Bharati was awarded the Padma Shree for literature in 1972 by the Government of India. His novel Gunaho Ka Devta became a classic. Bharati's Suraj ka Satwan Ghoda is considered a unique experiment in story-telling and was made into a National Film Award-winning movie by the same name in 1992 by Shyam Benegal. Andha Yug, a play set immediately after the Mahabharata war, is a classic that is frequently performed in public by drama groups[3].

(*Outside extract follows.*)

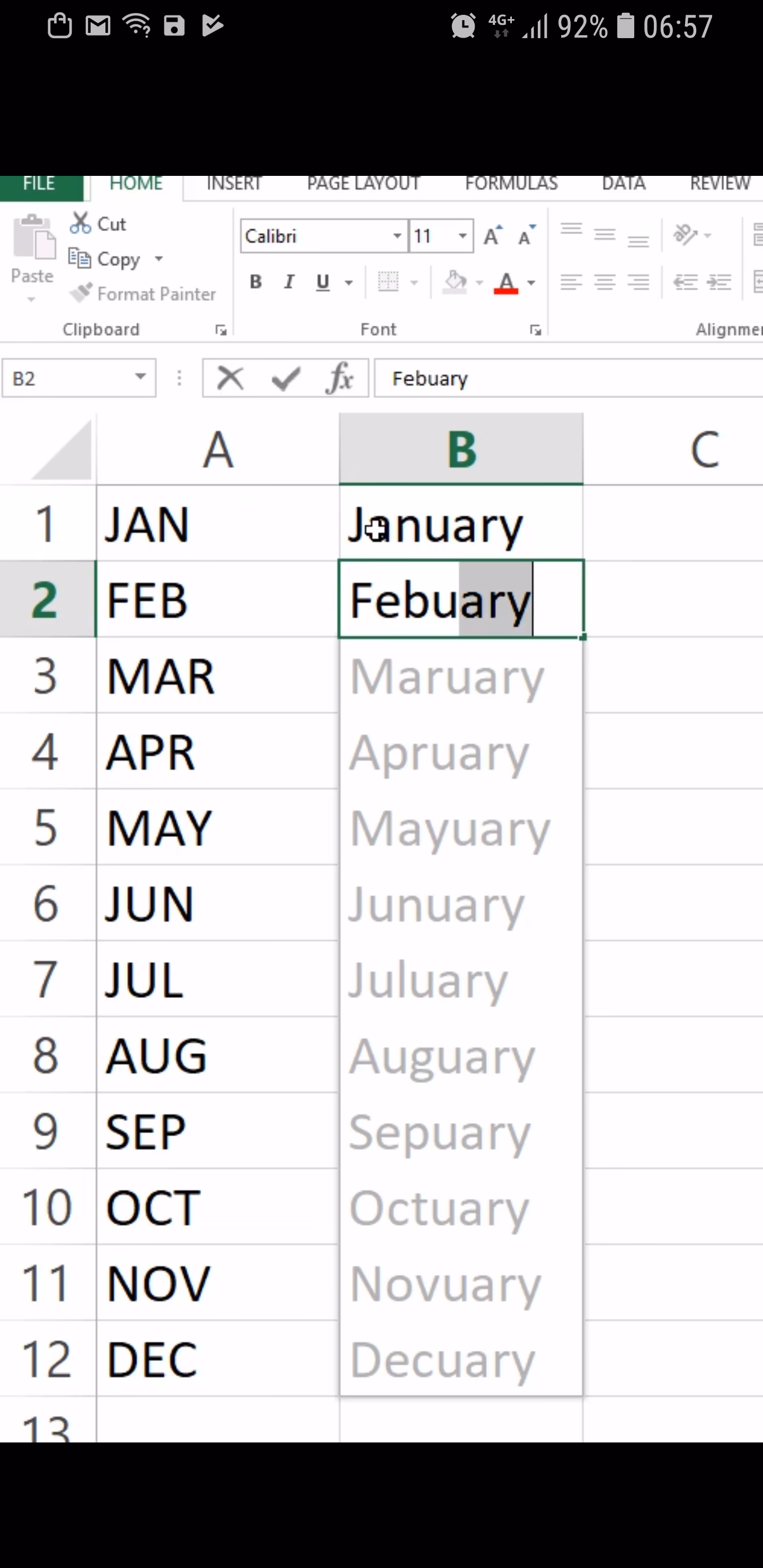Open Insert Function via the fx icon
This screenshot has width=763, height=1568.
point(339,378)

He was awarded the Sangeet Natak Akademi Award in Playwriting (Hindi) in 1988, given by Sangeet Natak Akademi, India's National Academy of Music, Dance and Drama.

Early life
Dharamvir Bharati was born on 25 December 1926 in a Kayastha Family of Allahabad to Chiranji Lal and Chanda devi. The family underwent considerable financial hardships after his father died early. He had a sister, Dr. Veerbala.

He did his MA in Hindi from Allahabad University in 1946 and won the "Chintamani Ghosh Award" for securing highest marks in Hindi.

Dharamvir Bharati was the sub-editor for magazines Abhyudaya and Sangam during this period. He completed his PhD in 1954 under Dr. Dhirendra Verma on the topic of "Siddha Sahitya" and was appointed lecturer in Hindi at Allahabad University. The 1950s were the most creative period in Bharati's life: He wrote many novels, dramas, poems, essays, and critical works during this phase.

Journalism (Mumbai)
In 1960 he was appointed as chief-editor of the popular Hindi weekly magazine Dharmayug by the Times Group and moved to Bombay. He remained the editor of Dharmayug till 1987. During this long phase the magazine became the most popular Hindi weekly of the country and reached new heights in Hindi journalism. As a field reporter, Bharati personally covered the Indo-Pak war that resulted in the liberation of Bangladesh.

Personal life
Dr Bharati married in 1954 and later divorced Kanta Bharati with whom he had a daughter: Parmita. A few years later he remarried and had a son Kinshuk Bharati and a daughter Pragya Bharati with Pushpa Bharati.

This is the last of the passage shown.